Artigo »
* * * *
Não à toa, observa-se ampla movimentação na cúpula administrativa de empresas que estão acordando para uma realidade ameaçadora e ao mesmo tempo repleta de oportunidades para aqueles que saírem na frente. A organização dos processos entrou assim na ordem do dia e encabeçou a pauta de prioridades administrativas. A pressão que o gestor recebe do mercado e do governo é automaticamente transferida para seu “staff”. Dessa forma, profissionais medianos e resultados medíocres não estão sendo mais deglutidos com facilidade. Poder-se-ia até classificar tais fenômenos como uma espécie de revolução organizacional em vista do imenso esforço que está sendo exigido daqueles que precisam tomar decisões acertadas.

Mais do que nunca, os recursos humanos estão se mostrando mais importantes do que os recursos financeiros e materiais. Quem não puder pagar o preço dos melhores profissionais terá que encontrar meios de qualificar seu quadro funcional. Esse processo de qualificação, obviamente, deve começar pelo topo da pirâmide e escorrer hierarquia abaixo. Caso contrário, de nada adiantará contratar um funcionário de alto nível, com idéias e propostas que não serão compreendidas nem aceitas. Como é sabido e notório, chefes de primeira contratam pessoas de primeira; chefes de segunda contratam gente de terceira.
* * * *
Lista de exercícios »
• 1. Quais tipos de recursos o artigo menciona? Liste todos.
• 2. As afirmações abaixo estão de acordo com o artigo? Responda sim ou não a cada uma, citando as palavras exatas do artigo que decidem a resposta.
(a) A pressão que o gestor recebe é repassada ao seu pessoal.
(b) O processo de qualificação deve começar pela base da pirâmide.
(c) Profissionais medianos continuam sendo aceitos com facilidade.
• 3. Prolongue o artigo sobre gestão e qualificação de pessoal a partir da última frase apresentada.

Trecho da fonte »
* * * *
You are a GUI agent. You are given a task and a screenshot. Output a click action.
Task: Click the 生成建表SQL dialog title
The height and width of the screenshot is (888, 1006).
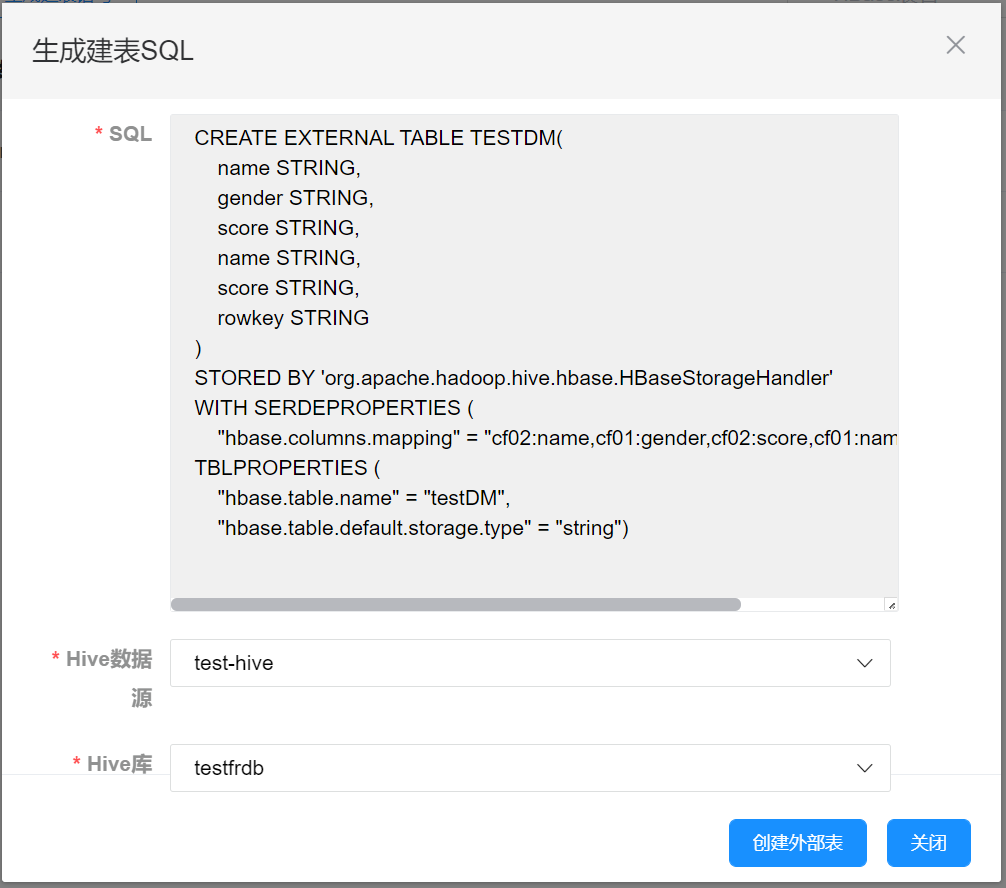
* * * *
Respostas »
• 1. Recursos humanos, recursos financeiros e recursos materiais.

• 2.
(a) Sim: "A pressão que o gestor recebe do mercado e do governo é automaticamente transferida para seu “staff”."
(b) Não: "Esse processo de qualificação, obviamente, deve começar pelo topo da pirâmide e escorrer hierarquia abaixo."
(c) Não: "profissionais medianos e resultados medíocres não estão sendo mais deglutidos com facilidade."

• 3.
Outro aspecto a ser considerado tem a ver com a renúncia aos vícios, jeitinhos e improvisos tão entranhados numa expressiva parcela do nosso empresariado. Os acostumados aos tradicionais métodos heterodoxos de conduzir uma série de assuntos administrativos e tributários estão gradualmente percebendo que o caminho mais seguro é pavimentado pela legalidade e profissionalização. Quem quer crescer e conferir perenidade aos negócios precisa observar mais atentamente alguns casos empresariais de sucesso; fazer o tão famoso “benchmarking”. Só assim poderá descobrir que as empresas realmente bem sucedidas não funcionam na base do improviso.

Uma coisa é certa. Todo o peso da responsabilidade pelo zelo e resguardo do patrimônio de uma empresa recai sobre os ombros do administrador. É ele o único culpado por eventual abalo ou desmonte do negócio. Daí, que os turrões e arrogantes encontrarão cada vez menos espaço no mercado em vista do processo de seleção natural que poupará somente as espécies adaptadas aos novos tempos. Por isso não há como fugir da responsabilidade de encarar os fantasmas e paradigmas. Se os grilhões dos paradigmas parecerem fortes demais para serem rompidos, não custará nada ampliar a capacidade de ouvir e refletir sobre as propostas de colaboradores que estão próximos e dispostos a ajudar. Uma boa dose de humildade e sensatez é muito útil nos momentos de aflição.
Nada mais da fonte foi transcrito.